The World's Most Wanted Man Captured, but His Cartel May Live
Under pressure from the US, Colombia snags cocaine kingpin
COLOMBIAN police have captured the "chess player" of the Cali cocaine cartel, Gilberto Rodriguez Orejuela, but they remain unsure just how much his giant empire will go on without him.
The most wanted man in the world was caught Friday as he cowered inside a closet in a house in his hometown of Cali. "Don't kill me! I'm a man of peace," he reportedly begged police as they opened the door to a hidden compartment behind a television.
About 1,000 police were involved in the operation, including armed helicopters. Acting on a tip-off, they took Rodriguez Orejuela and his four bodyguards by surprise. The grand strategist of a drug trade that commands most of the world's cocaine flow was then flown straight to Bogota, Colombia's capital, where he was interrogated by antinarcotics police and put under tight security.

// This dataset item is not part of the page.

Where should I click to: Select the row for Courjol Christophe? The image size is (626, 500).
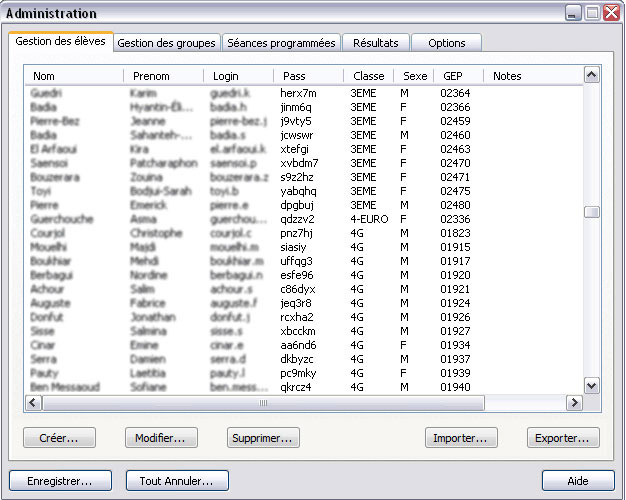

A carnival atmosphere filled the main hall of police headquarters with police staff packing surrounding balconies, showering streamers and confetti down on top police commanders. Amid wild cheering, like a barbarian being shown at a Roman circus, the cartel kingpin was eventually exhibited before the media looking tired and bewildered.
As boss of the Cali cartel, Rodriguez Orejuela dropped out of sight in the late 1980s after his involvement in drug trafficking became clear to officials. But in recent months, the Colombian government - under pressure from the United States government - has stepped up its chase for Rodriguez Orejuela, his brother, Miguel, and the five other bosses of the cartel.

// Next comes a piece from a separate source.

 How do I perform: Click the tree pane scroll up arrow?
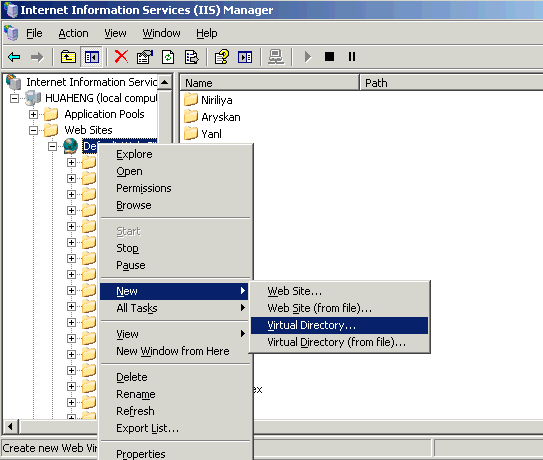[x=165, y=82]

US Assistant Secretary of State for International Narcotics Matters Robert Gelbard said in a recent visit to Colombia that future US aid to Colombia would be dependent on the capture of the heads of the Cali cartel.
Under this threat, the Colombian government beefed up its special police task force, the "bloque de busqueda" (search squad), which was set up originally to capture Pablo Escobar, the former chief of the Medellin cocaine cartel who was killed in December, 1993, by police.

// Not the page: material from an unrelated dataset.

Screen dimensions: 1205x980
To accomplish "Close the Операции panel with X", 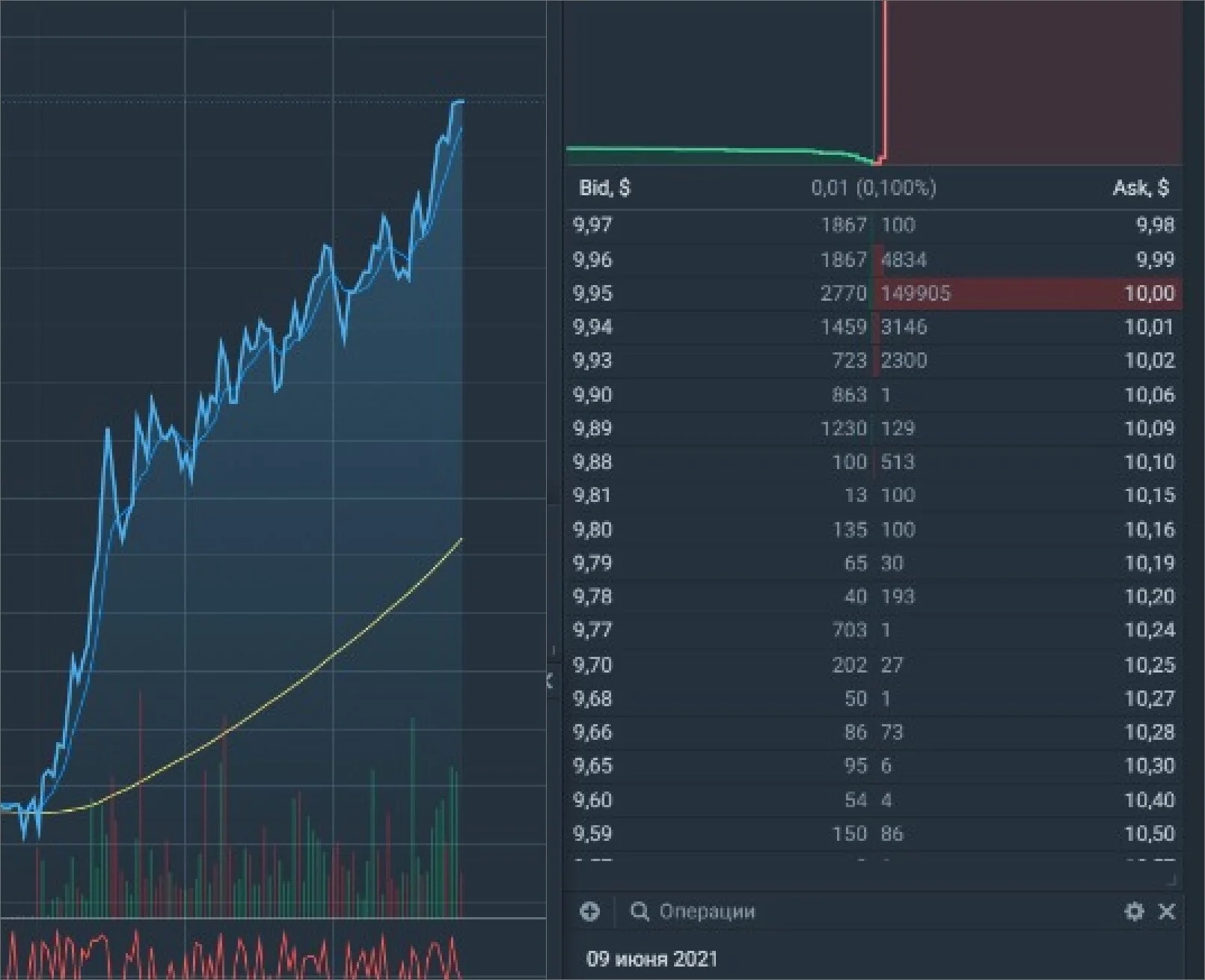I will pos(1167,911).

About 2,000 officers make up the search squad, which has carried out raids on properties owned by front-men of the cocaine cartel. Information found in these police raids led to the opening of a Supreme Court investigation in April into possible cartel funding of the political campaigns of eight members of Colombia's Congress.
In the last month and a half, the government has also published posters of the seven bosses with rewards of $1.2 million for the Rodriguez Orejuela brothers and $600,000 each for the remaining leaders.
President Ernesto Samper, beleaguered since he won the election last June with accusations that his campaign received funds from the Cali cartel, puffed out his chest and said late Friday night, "This is the beginning of the end of the Cali cartel."
Coming four days after the indictments against the Rodriguez Orejuela brothers and 60 other cartel-related defendants in a Miami court, the dramatic arrest in Cali tightens the noose further around the necks of the cartel.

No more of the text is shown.